Letteralmente “economia chiusa”, o meglio “economia tra i confini”, fa riferimento a tutto ciò che è ordinato da casa, chiesto e usufruito online. Già prima che il virus rivoluzionasse gli stili di vita in diversi Paesi, la shut-in economy registrava una considerevole ascesa. c’è da fare i conti anche con un inevitabile cambiamento nelle abitudini e l’onda lunghissima, probabilmente inarrestabile, di una shut-in economy destinata a restare.

Qualche giorno fa, il Telegraph ha evidenziato come storicamente la fine di un’epidemia porti sempre con sé una ripresa brusca dell’economia, una ripartenza accelerata dei consumi.

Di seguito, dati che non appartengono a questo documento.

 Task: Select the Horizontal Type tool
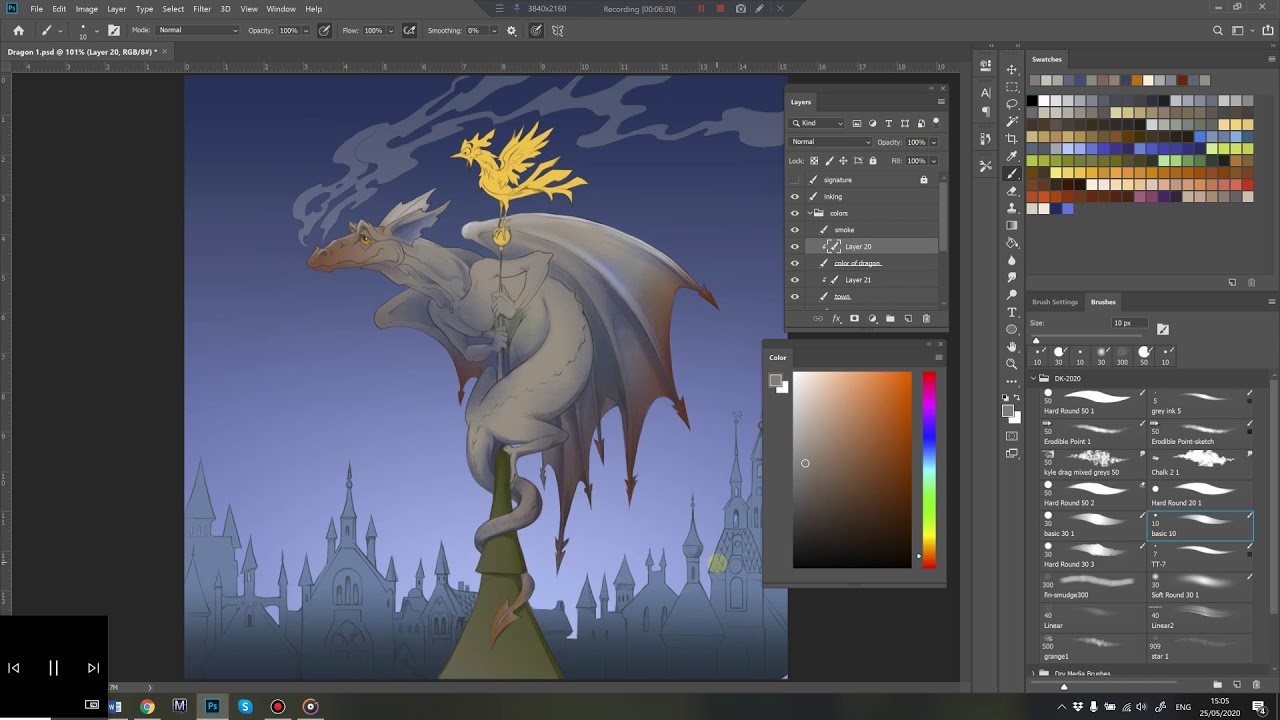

Shut-in Economy é o futuro?

Dall’altra parte però lo stesso Telegraph – prima di elaborare stime su un’eventuale ripresa – invita a confrontarsi con i numeri: Goldman Sachs prevede per i Paesi più colpiti un crollo della domanda che può condurre verso una riduzione del PIL dal 2,4% fino a più del 5%. Questo vuol dire che molte imprese non ce la faranno, mentre quelle che riusciranno a resistere dovranno necessariamente reinventare i loro business. La shut-in economy rientra esattamente in questa logica di riadattamento.